Oh, for years I’d made a couple of things approaching cassoulet–the incredible French bean dish made with pork, sausage, lamb, duck…you name it…someone somewhere in France puts it in there. (The name comes from “cassole d’Issel,” an earthenware pot in which the dish is made. I had no such dish.) I had even come up with a delectable bean soup with some of the necessary components (another blog.) But I’d never bitten the bullet and really done the thing right. Somehow, as I mentioned in one of the December blogs, I decided this was the year we’d have it for Christmas Eve dinner. Well, we had it all right…and it WAS wonderful and it WAS time-consuming and it WAS earthy and filling and, well, heart-warming and, ok, it was (and is) just a little bit of a sexy dish that you have no choice but to put your heart and soul into or it’ll never get done. You must dedicate yourself to this dish. Be commited, as it were. It took me this long to find the time to blog the process (and process it is); forgive me. One note before I forget:

If you are going to make and photograph cassoulet, get a new camera FIRST. My old camera died and died and some of the pictures are taken with that beast—- and some are from my 2 megpixel phone and some are…I don’t even know how I got them… They aren’t professional, but they document the process. (I got a new Sony 12. something mp for Christmas AND a new computer; not using either one here…. Coming up, I promise.) Ok, back to cassoulet and why it’s so good and why it’s so loving and lovely.
To begin with, it’s French. If you say it right, it just sounds like something very good to eat…to cook..to experience… hmm —to have a little bit of France wherever you might be… God is so very good to provide a good wineshop down the street (Coaltrain’s is my favorite in Colorado Springs; Thomas Liquors in St. Paul)……… and the wine you drink with it helps the whole thing along.

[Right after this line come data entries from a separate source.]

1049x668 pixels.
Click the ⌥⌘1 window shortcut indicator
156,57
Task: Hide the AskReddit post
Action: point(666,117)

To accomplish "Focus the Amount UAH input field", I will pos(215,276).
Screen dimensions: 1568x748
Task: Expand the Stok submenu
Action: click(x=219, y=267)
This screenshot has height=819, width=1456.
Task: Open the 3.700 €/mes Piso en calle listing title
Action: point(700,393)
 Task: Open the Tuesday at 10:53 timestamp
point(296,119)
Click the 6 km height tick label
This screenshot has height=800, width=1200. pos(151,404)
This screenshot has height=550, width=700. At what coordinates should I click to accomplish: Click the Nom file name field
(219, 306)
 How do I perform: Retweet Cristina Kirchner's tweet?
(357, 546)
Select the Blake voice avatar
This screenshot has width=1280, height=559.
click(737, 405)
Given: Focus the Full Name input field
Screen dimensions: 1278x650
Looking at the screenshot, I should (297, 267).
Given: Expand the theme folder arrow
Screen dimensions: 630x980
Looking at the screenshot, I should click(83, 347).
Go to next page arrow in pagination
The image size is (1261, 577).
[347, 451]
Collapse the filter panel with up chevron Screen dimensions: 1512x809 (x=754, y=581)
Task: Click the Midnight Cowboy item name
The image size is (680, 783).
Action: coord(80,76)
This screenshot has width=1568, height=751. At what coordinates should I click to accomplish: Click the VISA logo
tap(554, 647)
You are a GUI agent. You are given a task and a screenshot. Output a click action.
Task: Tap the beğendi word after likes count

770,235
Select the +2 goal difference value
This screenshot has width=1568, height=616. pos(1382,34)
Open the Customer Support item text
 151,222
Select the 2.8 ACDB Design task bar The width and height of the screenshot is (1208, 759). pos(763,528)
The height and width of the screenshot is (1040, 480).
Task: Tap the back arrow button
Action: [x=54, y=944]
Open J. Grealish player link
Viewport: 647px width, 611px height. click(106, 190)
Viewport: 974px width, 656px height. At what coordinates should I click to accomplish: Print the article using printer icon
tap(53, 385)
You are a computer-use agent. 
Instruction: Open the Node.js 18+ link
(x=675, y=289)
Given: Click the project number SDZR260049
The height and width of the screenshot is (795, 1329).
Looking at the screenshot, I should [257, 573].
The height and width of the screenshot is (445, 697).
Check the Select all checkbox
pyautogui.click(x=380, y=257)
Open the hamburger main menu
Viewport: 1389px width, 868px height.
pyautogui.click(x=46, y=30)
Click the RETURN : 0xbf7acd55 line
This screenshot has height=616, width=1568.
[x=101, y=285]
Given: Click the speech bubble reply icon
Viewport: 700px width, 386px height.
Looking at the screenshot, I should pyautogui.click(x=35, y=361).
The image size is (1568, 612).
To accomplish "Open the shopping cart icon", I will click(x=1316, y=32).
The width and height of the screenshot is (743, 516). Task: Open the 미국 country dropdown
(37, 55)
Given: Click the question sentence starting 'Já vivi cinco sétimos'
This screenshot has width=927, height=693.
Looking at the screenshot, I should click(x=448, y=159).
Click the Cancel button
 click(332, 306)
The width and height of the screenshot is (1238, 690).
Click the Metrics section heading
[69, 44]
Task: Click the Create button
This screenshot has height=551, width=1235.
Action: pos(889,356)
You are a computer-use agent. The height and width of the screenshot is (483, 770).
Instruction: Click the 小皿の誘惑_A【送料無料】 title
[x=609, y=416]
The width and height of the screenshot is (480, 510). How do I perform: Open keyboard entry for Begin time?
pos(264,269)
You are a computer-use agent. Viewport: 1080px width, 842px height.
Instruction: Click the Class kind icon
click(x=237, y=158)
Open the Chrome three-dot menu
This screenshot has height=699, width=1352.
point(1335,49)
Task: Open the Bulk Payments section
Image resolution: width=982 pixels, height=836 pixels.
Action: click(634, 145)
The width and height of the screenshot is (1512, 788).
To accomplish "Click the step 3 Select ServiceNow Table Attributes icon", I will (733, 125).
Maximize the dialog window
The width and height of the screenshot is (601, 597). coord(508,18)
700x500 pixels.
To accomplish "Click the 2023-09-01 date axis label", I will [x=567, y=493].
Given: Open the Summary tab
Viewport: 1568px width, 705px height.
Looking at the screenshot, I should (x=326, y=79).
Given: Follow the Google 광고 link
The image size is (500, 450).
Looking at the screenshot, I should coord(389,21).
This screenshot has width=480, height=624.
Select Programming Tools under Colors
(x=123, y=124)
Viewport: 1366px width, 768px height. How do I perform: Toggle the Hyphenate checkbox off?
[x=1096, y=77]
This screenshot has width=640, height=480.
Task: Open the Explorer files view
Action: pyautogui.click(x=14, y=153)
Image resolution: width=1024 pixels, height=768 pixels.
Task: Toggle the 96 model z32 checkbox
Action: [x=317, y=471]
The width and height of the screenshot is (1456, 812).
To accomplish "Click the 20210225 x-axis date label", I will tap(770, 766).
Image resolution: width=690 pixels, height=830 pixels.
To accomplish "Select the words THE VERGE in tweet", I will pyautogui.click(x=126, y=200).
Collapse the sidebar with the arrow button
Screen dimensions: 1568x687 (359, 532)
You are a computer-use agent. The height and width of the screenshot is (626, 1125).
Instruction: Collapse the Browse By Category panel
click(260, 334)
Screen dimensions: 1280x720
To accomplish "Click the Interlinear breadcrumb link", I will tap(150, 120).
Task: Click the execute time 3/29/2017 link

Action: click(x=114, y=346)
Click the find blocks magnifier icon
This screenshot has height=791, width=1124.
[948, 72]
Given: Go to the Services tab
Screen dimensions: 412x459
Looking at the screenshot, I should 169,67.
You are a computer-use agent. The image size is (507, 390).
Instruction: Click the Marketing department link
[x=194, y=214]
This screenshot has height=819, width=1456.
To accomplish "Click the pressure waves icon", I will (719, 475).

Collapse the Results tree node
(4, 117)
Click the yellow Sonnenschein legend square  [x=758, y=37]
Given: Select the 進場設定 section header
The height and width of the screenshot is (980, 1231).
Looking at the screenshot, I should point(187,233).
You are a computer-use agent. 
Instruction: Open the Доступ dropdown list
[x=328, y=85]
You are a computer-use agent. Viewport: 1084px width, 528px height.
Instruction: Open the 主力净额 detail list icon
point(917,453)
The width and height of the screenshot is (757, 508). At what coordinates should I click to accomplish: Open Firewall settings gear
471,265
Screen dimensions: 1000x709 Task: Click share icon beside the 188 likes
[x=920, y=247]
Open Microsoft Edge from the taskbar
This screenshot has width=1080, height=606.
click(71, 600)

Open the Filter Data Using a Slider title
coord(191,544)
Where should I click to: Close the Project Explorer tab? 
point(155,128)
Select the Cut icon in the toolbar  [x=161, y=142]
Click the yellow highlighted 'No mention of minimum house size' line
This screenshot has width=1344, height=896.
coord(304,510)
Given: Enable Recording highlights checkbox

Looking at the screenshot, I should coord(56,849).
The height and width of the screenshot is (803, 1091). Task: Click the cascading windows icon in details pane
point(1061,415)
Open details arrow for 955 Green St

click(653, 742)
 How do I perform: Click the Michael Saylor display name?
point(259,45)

“I’m making cassooolay………”

Who else in the world would spend 3 days on baked beans?

“We’re having cassoolay……”

Thank God someone else is going to eat this; there’s enough for a week…We can do

———a party! Whose anniversary is it?

“We’re having a Beaujolais with our cassoolay….”

—- This is sounding better by the minute…..I think I WILL finish making the _____.

“We might have a Rhone with our cassooolay….”

In fact, this is sounding like we should begin right now….and maybe make more. (not)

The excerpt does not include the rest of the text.